__THE TASK__. Omitting all pictures, print the lines of the listing from the one containing "You are a GUI" through the final line, both ends included, with no other text.

__SUPPLIED INFORMATION__.
····················

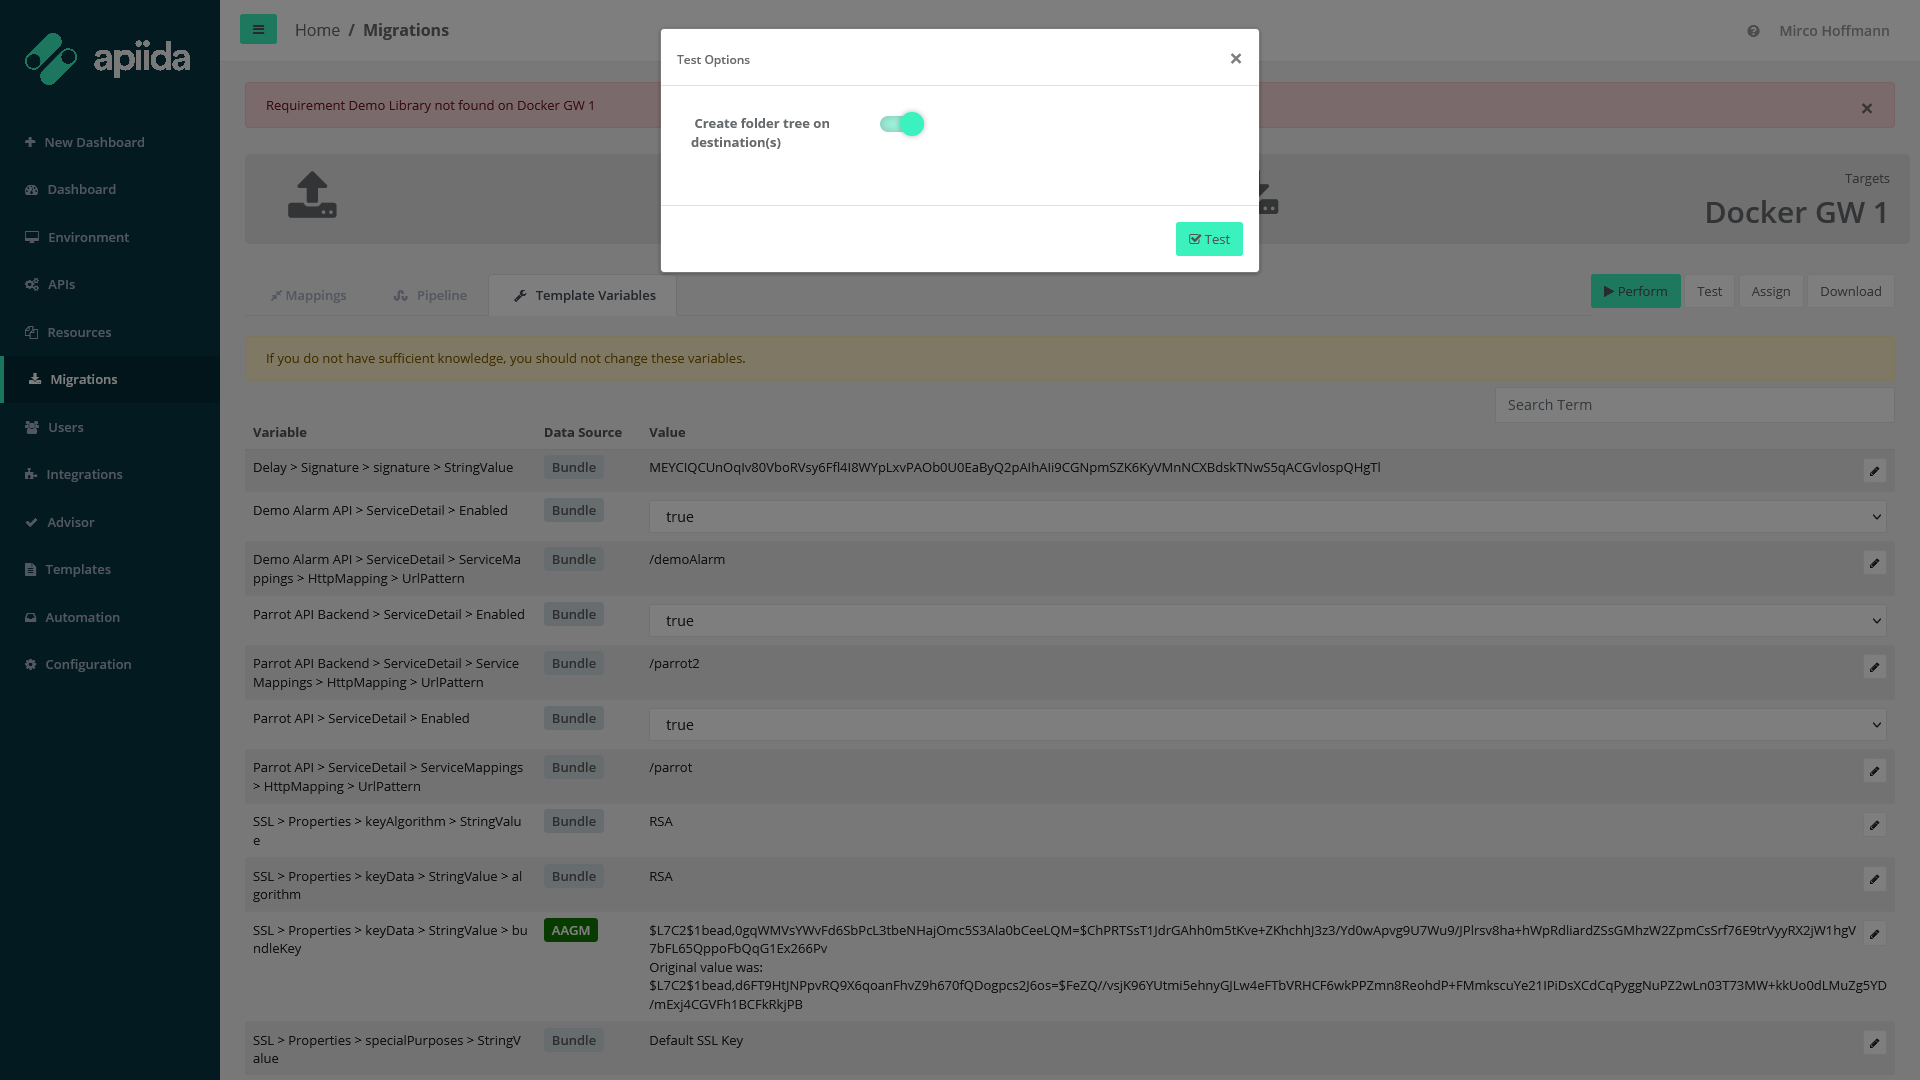Edit the /demoAlarm UrlPattern value
The width and height of the screenshot is (1920, 1080).
tap(1874, 563)
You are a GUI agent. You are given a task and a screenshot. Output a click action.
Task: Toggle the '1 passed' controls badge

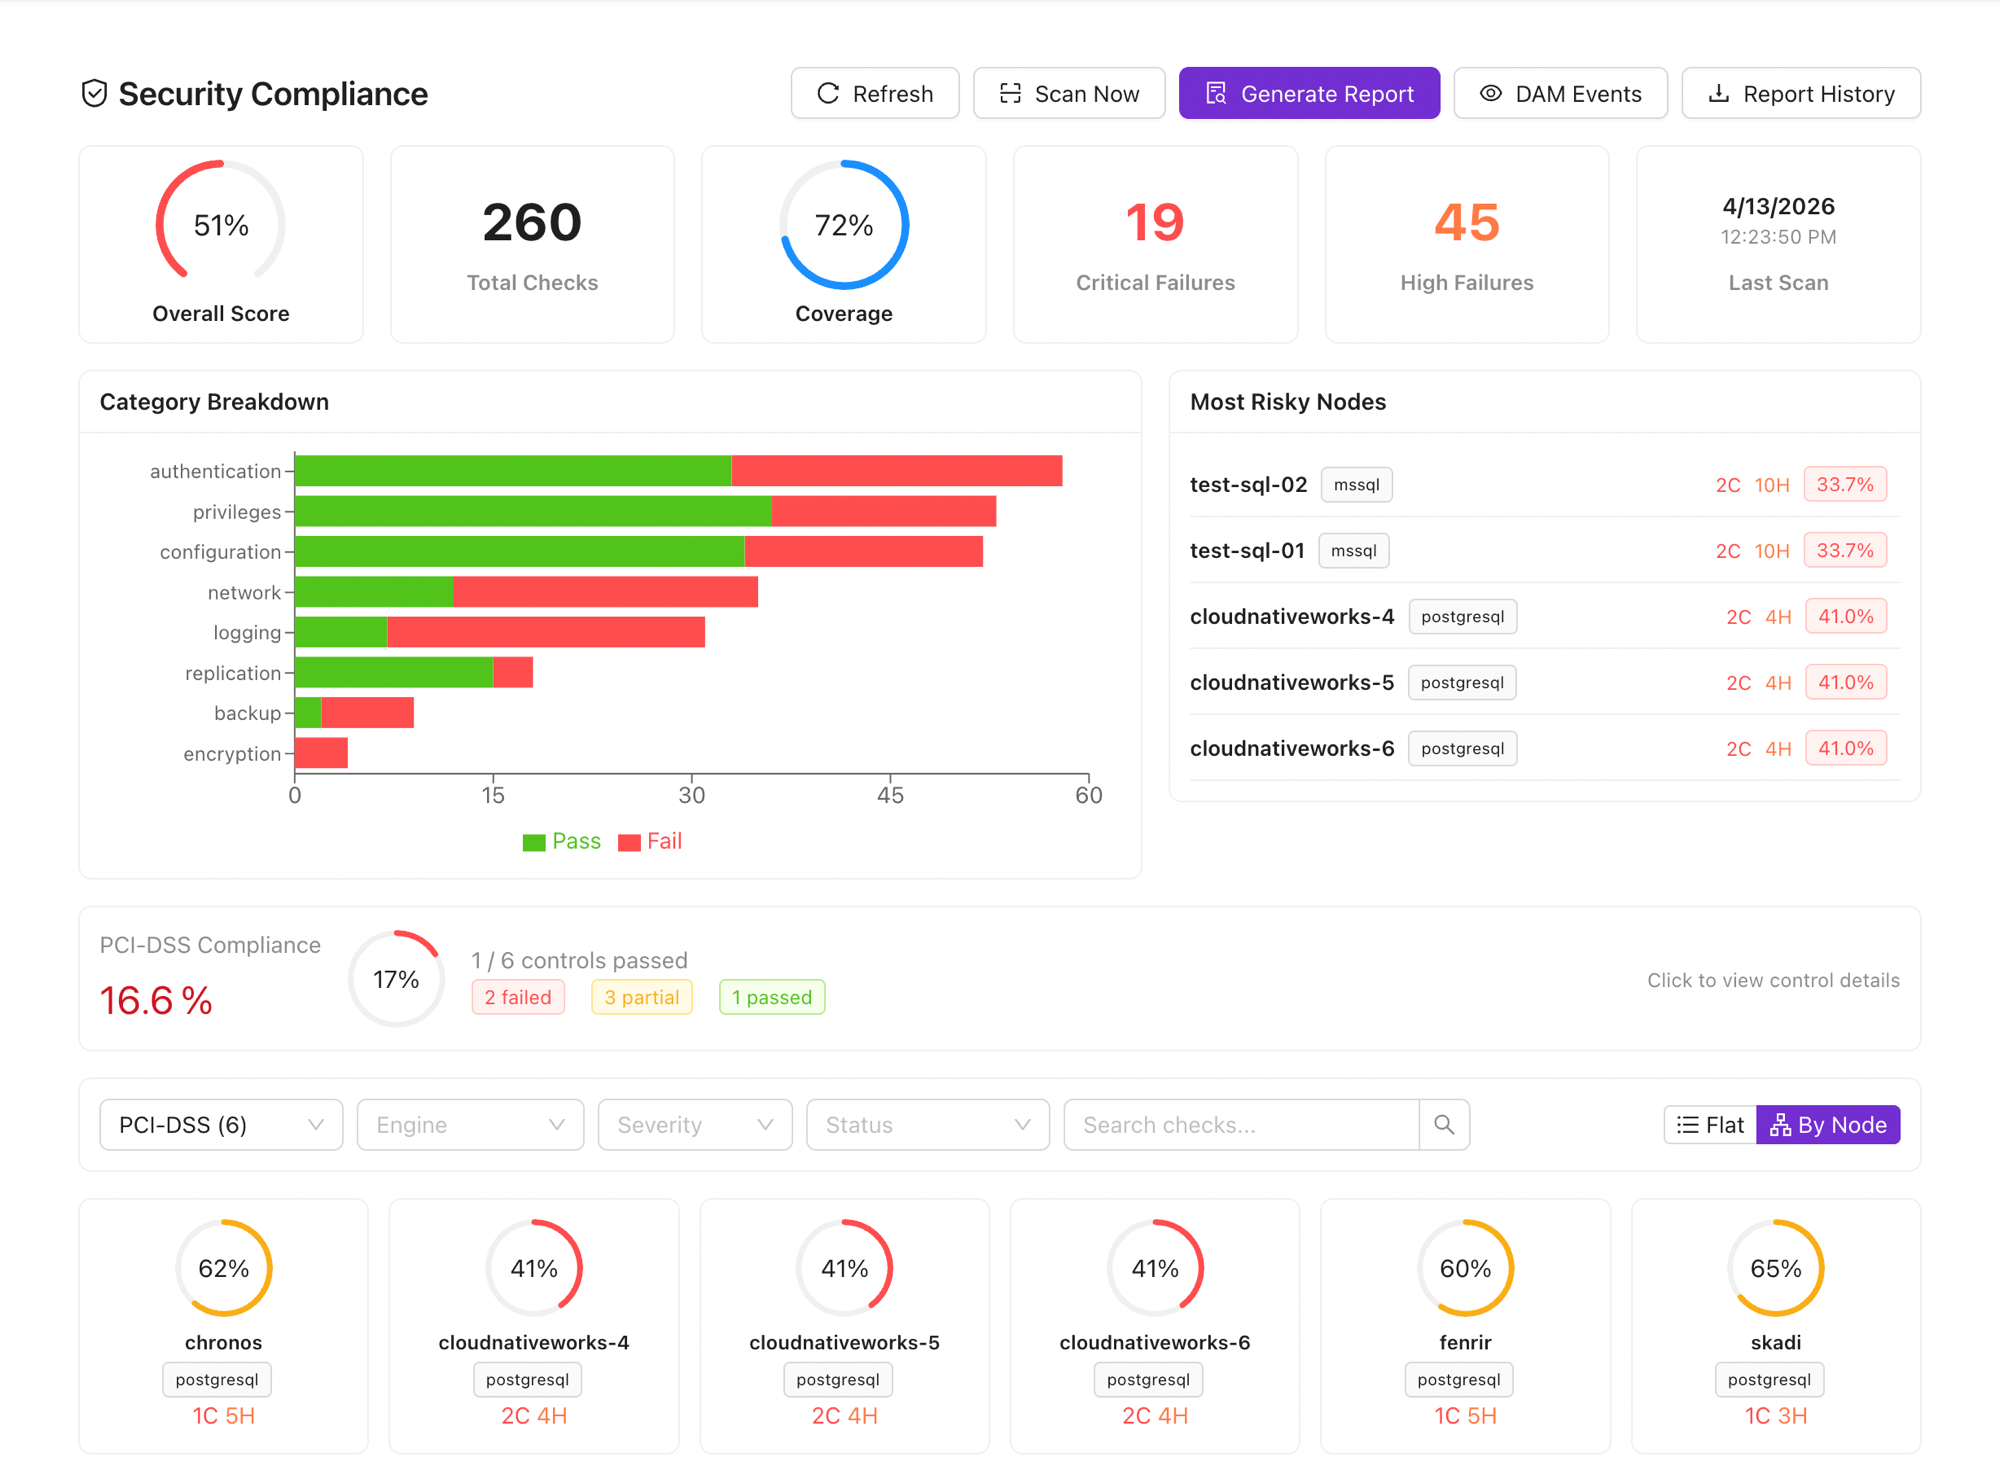pos(771,996)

····················

__TASK OUTPUT__.
You are a GUI agent. You are given a task and a screenshot. Output a click action.
Task: Toggle the '1 passed' controls badge

pos(771,996)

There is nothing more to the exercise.